=== EXTRAIT DU TEXTE ===

Couvert de gloire dans sa jeunesse, oublié pendant ses dernières années passées dans le dénuement, Gyula Krúdy, prosateur hongrois, connaît actuellement, auprès du public et de la critique de son pays, une véritable renaissance. Il se peut que ce culte pieux entoure de prime abord la légende de l’écrivain, car Krúdy de son vivant était déjà devenu un être mythique. Une approche plus méticuleuse se contenterait d’indiquer les sources, réelles ou possibles, de cet art: Les Mille et Une Nuits ; les conteurs hongrois du XIXe siècle; les grands prosateurs russes; certains romantiques, un Hoffmann, par exemple; enfin une ambiance diffuse, «fin-de-siècle», «modern style». Mais l’on comprend ceux qui esquissent des parallèles encore plus élogieux pour cet auteur «sauvage», provincial isolé dans une monarchie austro-hongroise dont il n’a jamais franchi les frontières, dépourvu de culture philosophique et esthétique, ne nourrissant aucun projet ambitieusement novateur, et qui essaient de le placer à l’origine d’une prose magyare vraiment moderne. Nombre de ses traits – la dislocation de la chronologie, la découverte d’un temps mythique, le rôle attribué à la mémoire pure – l’apparentent à de prestigieux contemporains: Proust ou Virginia Woolf, Giraudoux peut-être dont il rappelle la préciosité, les couplets intercalés qui importent davantage que le fil ténu de l’action et qui donnent une image synthétique d’un paysage, d’un pays, des habitudes et de l’art de vivre d’une époque...

«Le Livre des songes et le Livre de cuisine»

L’activité créatrice de Gyula Krúdy se divise, en gros, en quatre périodes: celle des débuts encore hésitants où le jeune journaliste provincial fraîchement débarqué dans la capitale – il était né à Nyíregyháza, petite ville du Nord-Ouest; il mourra à Budapest – imite les conteurs anecdotiques du XIXe siècle et tâte du naturalisme social; celle des premiers grands succès au cours des années 1910-1917: La Diligence rouge (A vörös postakocsi , 1913); Voyages d’automne dans la diligence rouge (rrOszi utazások a vörös postakocsin , 1917); le cycle de Sindbad, le voyageur, série de nouvelles et de récits groupés autour d’un héros rêveur et sentimental, cynique et tendre; celle de la maturité, vers 1918-1922, aux œuvres les plus riches et les plus significatives: Le Compagnon de voyage (Az útitárs ); Tournesol (Napraforgó ); Le Prix des bonnes femmes (Asszonyságok díja ); N. N. ; Sept Hiboux (Hét bagoly ); enfin, celle des dernières années, moins romantique, moins liée à une vision fin-de-siècle et caractérisée surtout par un «réalisme gastronomique», illusoire compensation à un pessimisme de plus en plus amer: Au temps de ma défunte jeunesse (Boldogult úrfikoromban , 1930); La vie est un songe (Az élet álom , 1931).

=== DONNÉES EXTRAITES ===

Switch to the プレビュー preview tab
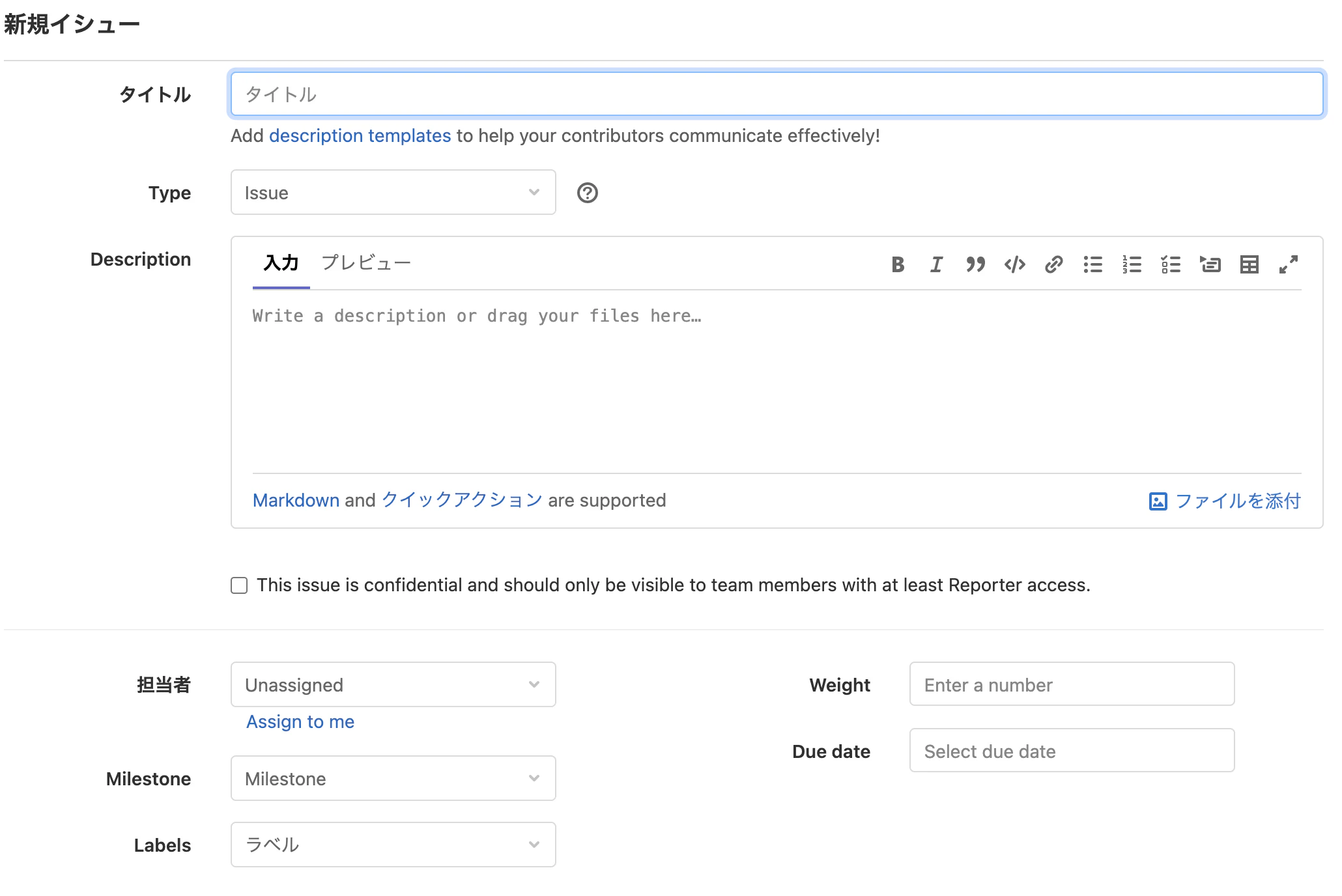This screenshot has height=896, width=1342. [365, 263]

===
=== DONNÉES EXTRAITES ===

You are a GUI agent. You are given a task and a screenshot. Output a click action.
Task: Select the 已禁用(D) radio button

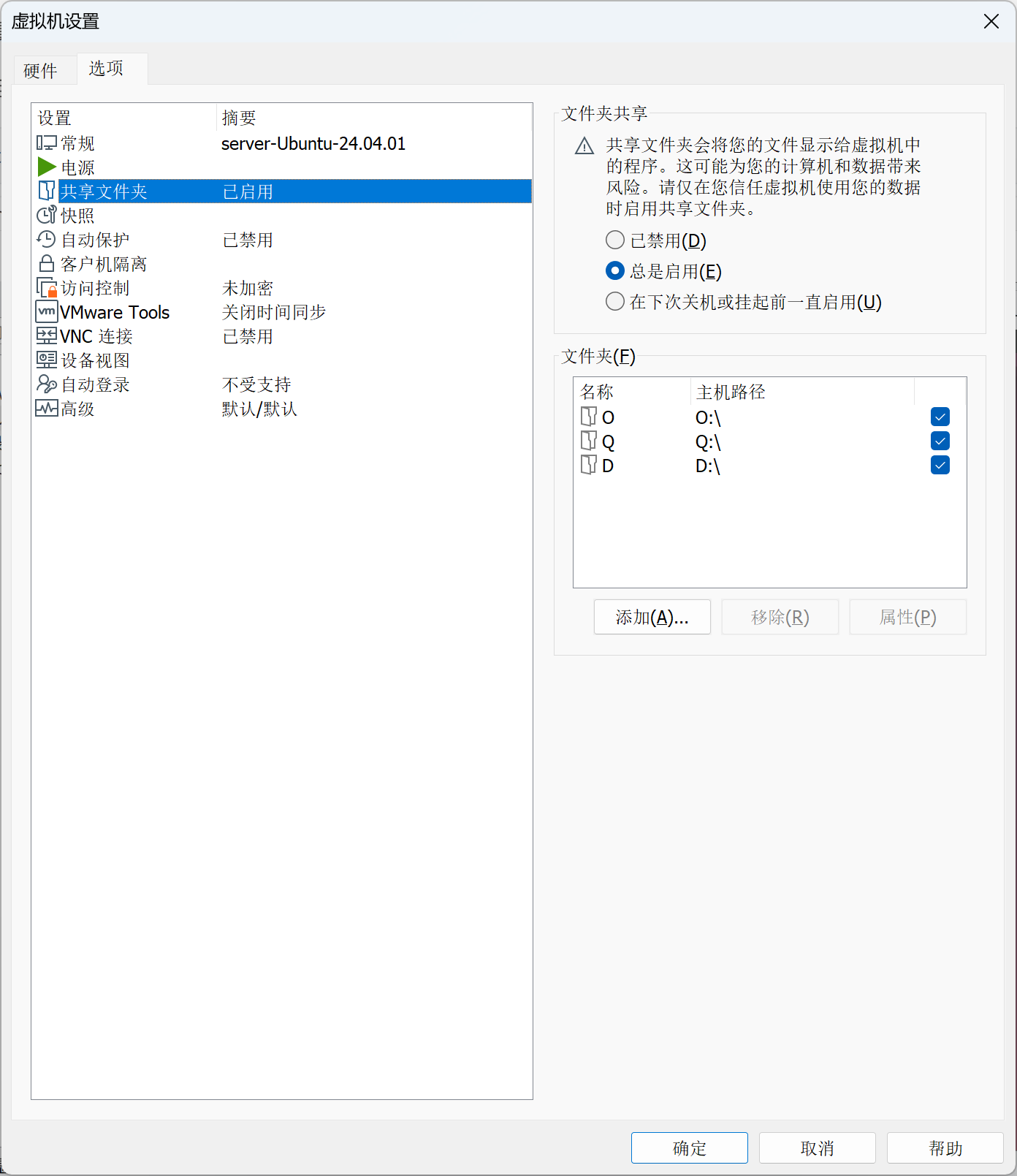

===

> [EXERCICES]:
**A)** D'après le texte sur Gyula Krúdy, dans quelle ville l'écrivain est-il né ?
**B)** Poursuivez le texte sur Gyula Krúdy au-delà de sa dernière phrase.

> [CORRIGÉS]:
**A)** À Nyíregyháza, petite ville du Nord-Ouest.

**B)**
Cependant, la constance de certains motifs, l’apparition, sous des noms différents, des mêmes personnages, ainsi que la répétition des procédés pourraient inciter le lecteur à dégager de cette œuvre abondante un roman «idéal», une sorte de modèle, un seul livre qui imiterait deux genres, deux grimoires en forme de catalogue: «Le Livre des songes et le Livre de cuisine», car Krúdy, lecteur de Brillat-Savarin, fut aussi à l’occasion, poussé par le besoin, un auteur un peu honteux d’onirocritique. Il n’est pour ainsi dire aucun ouvrage de Krúdy, où les nourritures terrestres – au sens strict du mot – ne soient magnifiées; l’autre clé n’ouvre ni les offices ni les celliers, mais le royaume des songes, angéliques ou diaboliques, toujours romantiques.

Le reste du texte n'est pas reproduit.